EXERCISE GOAL: Set down word for word the passage below on BBC political coverage, everything from "Astonishingly on Marr" down to "in a minute.".

TEXT TO READ:

>> Start

Astonishingly on Marr the papers are being reviewed by Toby Young (far right), George Osborne (right) and Polly Toynbee (Blairite right ). The old politico/commentariat bubble is entirely intact as far as the BBC is concerned. We are going to have Michael Fallon in a minute.
Finally, Jeremy Corbyn will be invited on. He is the one person who articulates what half the country believes, and whose existence the BBC cannot entirely ignore. But the straining and stressing as the BBC try to heave the Overton window back into place is palpable.
UPDATE
Wow the BBC is really going for broke now with The Daily Politics and a review of events between “independent” commentators Andrew Neil (Tory) Julia Hartley Brewer (Tory) Tom Newton Dunn (Tory, Political Editor of Murdoch’s Sun) and Steve Richards (Blairite). Followed by an interview with a member of the Tory 1922 Committee. Followed by another Tory MP!

>> End

GIVEN INFORMATION:
>> Start

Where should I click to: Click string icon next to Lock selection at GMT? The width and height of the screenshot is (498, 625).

>> End
>> Start

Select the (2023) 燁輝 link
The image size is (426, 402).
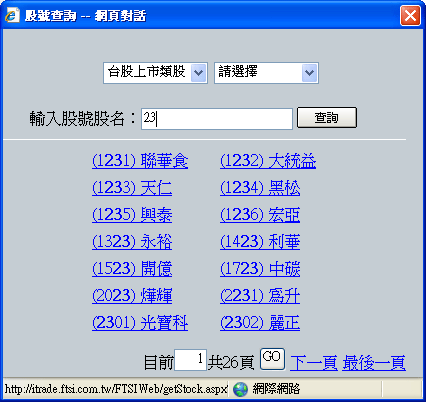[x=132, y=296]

>> End

TASK SOLUTION:
Astonishingly on Marr the papers are being reviewed by Toby Young (far right), George Osborne (right) and Polly Toynbee (Blairite right ). The old politico/commentariat bubble is entirely intact as far as the BBC is concerned. We are going to have Michael Fallon in a minute.